§ PROBLEM TO SOLVE
Could you print every line from the first one of the records below through the line containing "Given: Click the chevron", with both included and nothing else?

§ PROVIDED RECORDS
-*-

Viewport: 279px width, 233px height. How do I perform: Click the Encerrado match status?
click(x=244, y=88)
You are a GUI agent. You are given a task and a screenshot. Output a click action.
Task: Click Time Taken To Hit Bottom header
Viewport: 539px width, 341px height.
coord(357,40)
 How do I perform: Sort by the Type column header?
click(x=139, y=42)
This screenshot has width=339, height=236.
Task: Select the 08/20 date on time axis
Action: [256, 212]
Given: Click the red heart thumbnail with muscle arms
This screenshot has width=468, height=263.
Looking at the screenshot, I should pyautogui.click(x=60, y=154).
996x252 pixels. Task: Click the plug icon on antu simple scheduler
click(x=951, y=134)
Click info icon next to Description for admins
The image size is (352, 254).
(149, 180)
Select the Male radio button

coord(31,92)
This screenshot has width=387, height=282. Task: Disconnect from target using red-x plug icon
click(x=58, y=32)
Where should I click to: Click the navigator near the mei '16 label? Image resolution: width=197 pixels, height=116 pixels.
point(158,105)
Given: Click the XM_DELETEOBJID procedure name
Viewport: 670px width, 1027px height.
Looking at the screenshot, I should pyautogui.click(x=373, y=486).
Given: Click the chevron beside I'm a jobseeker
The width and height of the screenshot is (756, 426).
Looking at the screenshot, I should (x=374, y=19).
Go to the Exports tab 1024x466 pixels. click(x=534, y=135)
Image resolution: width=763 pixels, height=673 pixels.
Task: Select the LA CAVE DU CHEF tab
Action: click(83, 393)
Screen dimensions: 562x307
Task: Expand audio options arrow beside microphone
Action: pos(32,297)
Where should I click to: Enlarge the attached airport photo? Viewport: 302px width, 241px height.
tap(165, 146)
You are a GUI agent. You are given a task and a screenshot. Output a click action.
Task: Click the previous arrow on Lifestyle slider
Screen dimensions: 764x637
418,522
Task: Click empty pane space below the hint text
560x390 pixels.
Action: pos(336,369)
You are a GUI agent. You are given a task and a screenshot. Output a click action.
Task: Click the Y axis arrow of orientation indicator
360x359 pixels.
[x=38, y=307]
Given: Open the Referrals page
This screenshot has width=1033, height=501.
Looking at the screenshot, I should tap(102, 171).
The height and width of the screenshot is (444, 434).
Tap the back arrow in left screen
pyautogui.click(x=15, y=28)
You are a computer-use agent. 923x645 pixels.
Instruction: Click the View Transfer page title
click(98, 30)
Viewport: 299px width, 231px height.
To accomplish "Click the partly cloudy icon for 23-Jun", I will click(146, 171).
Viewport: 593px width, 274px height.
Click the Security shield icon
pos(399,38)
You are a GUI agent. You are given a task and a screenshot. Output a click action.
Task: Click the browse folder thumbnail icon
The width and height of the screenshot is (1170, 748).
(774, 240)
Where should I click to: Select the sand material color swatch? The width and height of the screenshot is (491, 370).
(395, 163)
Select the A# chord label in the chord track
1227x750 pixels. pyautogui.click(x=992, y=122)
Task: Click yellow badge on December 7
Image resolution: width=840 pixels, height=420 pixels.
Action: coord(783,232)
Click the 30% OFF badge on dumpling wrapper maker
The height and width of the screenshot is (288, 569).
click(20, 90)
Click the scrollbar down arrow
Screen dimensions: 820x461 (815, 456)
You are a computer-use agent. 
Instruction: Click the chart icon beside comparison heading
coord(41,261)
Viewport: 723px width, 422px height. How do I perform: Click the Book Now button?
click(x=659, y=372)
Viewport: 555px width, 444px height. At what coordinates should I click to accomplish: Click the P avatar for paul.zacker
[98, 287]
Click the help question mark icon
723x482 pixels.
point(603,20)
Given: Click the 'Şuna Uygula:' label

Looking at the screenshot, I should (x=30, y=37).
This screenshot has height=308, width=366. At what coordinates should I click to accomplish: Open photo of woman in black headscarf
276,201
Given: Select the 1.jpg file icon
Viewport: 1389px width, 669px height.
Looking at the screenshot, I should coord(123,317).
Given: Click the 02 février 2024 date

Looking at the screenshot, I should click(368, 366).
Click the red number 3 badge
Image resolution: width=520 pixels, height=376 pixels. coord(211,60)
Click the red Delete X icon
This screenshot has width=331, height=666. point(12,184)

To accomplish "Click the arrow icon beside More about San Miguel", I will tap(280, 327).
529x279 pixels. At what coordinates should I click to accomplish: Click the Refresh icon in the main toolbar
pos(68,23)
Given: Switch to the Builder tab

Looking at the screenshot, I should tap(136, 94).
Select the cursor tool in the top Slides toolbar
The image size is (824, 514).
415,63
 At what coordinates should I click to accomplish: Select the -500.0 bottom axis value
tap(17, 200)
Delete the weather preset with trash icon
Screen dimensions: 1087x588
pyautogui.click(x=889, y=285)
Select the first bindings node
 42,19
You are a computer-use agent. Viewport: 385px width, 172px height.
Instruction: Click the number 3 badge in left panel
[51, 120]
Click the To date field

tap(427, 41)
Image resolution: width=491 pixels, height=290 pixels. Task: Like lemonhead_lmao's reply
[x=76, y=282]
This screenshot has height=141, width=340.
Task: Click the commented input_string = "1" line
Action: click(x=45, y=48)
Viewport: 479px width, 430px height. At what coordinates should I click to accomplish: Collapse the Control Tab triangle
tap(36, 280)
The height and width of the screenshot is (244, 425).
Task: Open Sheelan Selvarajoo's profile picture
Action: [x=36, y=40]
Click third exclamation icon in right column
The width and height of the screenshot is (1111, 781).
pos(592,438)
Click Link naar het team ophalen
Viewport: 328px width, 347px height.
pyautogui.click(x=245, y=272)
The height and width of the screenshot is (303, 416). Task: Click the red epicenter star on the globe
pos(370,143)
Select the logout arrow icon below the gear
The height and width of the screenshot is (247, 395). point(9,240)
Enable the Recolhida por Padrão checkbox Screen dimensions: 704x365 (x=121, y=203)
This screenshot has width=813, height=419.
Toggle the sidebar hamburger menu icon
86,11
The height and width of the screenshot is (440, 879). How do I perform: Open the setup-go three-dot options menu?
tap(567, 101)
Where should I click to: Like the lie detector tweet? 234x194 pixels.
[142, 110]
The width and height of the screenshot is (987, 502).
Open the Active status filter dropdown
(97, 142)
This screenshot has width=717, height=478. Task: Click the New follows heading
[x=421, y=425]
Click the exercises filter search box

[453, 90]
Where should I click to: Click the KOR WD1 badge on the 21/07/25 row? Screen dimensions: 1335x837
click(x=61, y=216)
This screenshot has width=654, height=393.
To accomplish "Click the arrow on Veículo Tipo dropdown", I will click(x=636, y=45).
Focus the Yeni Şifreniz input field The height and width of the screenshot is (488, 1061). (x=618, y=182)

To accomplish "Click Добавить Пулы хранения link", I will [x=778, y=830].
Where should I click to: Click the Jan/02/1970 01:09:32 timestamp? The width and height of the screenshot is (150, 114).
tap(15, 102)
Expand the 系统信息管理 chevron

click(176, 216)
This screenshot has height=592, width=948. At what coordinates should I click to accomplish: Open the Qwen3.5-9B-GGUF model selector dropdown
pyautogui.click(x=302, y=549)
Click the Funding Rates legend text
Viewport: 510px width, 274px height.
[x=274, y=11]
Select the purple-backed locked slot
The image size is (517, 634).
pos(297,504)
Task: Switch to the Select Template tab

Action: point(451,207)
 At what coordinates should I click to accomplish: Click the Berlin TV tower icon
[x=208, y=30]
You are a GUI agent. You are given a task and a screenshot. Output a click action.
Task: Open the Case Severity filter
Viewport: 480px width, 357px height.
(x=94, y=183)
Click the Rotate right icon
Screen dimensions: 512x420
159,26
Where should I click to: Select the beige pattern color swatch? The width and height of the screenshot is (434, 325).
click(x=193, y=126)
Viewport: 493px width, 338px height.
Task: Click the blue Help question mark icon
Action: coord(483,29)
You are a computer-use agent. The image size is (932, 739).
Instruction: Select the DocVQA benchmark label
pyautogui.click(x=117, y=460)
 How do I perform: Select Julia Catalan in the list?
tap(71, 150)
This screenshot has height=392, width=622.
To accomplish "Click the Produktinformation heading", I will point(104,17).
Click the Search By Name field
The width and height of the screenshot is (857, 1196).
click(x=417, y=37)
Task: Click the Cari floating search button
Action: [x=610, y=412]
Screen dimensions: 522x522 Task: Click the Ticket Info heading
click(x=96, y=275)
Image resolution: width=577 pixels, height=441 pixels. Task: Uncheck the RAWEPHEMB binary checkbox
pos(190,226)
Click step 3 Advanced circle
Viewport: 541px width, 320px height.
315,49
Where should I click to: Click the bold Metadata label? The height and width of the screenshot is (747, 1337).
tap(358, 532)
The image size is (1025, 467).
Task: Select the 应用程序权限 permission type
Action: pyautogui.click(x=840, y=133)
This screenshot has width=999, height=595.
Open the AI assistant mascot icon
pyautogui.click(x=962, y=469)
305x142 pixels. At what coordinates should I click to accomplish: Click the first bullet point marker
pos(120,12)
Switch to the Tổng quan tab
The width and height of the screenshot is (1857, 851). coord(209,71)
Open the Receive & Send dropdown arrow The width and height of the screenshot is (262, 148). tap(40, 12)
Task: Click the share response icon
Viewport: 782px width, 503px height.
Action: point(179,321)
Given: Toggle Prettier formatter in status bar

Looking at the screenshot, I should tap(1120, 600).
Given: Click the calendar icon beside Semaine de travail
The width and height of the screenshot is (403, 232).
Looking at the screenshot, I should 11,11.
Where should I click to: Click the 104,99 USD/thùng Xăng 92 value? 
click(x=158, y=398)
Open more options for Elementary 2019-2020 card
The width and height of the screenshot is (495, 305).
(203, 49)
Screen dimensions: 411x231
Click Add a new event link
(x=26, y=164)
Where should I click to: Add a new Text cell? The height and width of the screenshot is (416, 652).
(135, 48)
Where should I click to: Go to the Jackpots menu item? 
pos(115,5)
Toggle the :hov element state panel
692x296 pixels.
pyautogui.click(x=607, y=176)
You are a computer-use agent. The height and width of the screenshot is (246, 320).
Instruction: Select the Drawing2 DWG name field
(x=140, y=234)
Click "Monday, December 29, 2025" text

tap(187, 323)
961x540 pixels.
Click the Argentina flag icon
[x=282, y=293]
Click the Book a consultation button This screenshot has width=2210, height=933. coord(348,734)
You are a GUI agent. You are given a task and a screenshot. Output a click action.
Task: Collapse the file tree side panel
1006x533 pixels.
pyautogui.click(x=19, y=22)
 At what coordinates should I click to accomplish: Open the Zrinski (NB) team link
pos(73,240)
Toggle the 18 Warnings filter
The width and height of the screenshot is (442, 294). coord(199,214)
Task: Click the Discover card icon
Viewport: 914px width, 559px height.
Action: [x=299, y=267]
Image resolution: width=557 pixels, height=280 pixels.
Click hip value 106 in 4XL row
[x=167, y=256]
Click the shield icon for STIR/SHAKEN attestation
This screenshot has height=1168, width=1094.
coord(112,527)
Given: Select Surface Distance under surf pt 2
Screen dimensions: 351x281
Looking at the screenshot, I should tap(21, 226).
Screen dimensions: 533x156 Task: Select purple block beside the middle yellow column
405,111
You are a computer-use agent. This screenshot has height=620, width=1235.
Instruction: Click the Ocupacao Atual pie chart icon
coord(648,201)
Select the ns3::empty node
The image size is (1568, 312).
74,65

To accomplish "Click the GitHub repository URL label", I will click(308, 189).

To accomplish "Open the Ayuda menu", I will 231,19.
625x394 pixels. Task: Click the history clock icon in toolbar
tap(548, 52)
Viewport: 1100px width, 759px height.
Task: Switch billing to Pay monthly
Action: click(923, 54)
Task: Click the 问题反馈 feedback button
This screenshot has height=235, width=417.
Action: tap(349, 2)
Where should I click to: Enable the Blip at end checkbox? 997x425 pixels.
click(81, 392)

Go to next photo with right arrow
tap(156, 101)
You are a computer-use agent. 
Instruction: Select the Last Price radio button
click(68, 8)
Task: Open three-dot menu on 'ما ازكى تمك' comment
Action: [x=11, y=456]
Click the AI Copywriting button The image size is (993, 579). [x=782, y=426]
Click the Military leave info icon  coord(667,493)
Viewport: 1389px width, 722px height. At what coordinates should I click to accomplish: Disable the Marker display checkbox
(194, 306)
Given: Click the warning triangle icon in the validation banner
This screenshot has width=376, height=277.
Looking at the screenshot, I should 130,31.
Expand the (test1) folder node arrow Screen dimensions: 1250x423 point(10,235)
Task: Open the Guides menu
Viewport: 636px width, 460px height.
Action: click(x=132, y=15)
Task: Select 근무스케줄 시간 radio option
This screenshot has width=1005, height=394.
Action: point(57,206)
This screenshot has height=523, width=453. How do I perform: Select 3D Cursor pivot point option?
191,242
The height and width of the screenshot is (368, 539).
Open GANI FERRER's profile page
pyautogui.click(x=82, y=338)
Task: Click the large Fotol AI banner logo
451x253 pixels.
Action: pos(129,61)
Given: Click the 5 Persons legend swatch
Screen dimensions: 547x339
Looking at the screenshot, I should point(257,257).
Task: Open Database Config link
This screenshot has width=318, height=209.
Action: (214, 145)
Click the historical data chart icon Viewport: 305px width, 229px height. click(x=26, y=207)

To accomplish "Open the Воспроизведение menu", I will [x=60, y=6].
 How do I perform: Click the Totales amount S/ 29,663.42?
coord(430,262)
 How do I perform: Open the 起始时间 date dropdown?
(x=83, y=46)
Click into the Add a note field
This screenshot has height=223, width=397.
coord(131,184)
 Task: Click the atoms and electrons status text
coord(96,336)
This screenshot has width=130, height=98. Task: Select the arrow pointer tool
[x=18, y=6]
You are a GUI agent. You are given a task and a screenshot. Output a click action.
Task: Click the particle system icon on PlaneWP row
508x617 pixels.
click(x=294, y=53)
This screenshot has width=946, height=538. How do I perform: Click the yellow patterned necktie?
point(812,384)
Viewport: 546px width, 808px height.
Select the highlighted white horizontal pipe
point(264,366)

-*-

§ SOLUTION BELOW
Viewport: 279px width, 233px height. How do I perform: Click the Encerrado match status?
click(x=244, y=88)
You are a GUI agent. You are given a task and a screenshot. Output a click action.
Task: Click Time Taken To Hit Bottom header
Viewport: 539px width, 341px height.
coord(357,40)
 How do I perform: Sort by the Type column header?
click(x=139, y=42)
This screenshot has width=339, height=236.
Task: Select the 08/20 date on time axis
Action: [256, 212]
Given: Click the red heart thumbnail with muscle arms
This screenshot has width=468, height=263.
Looking at the screenshot, I should pyautogui.click(x=60, y=154).
996x252 pixels. Task: Click the plug icon on antu simple scheduler
click(x=951, y=134)
Click info icon next to Description for admins
The image size is (352, 254).
(149, 180)
Select the Male radio button

coord(31,92)
This screenshot has width=387, height=282. Task: Disconnect from target using red-x plug icon
click(x=58, y=32)
Where should I click to: Click the navigator near the mei '16 label? Image resolution: width=197 pixels, height=116 pixels.
point(158,105)
Given: Click the XM_DELETEOBJID procedure name
Viewport: 670px width, 1027px height.
Looking at the screenshot, I should pyautogui.click(x=373, y=486).
Given: Click the chevron beside I'm a jobseeker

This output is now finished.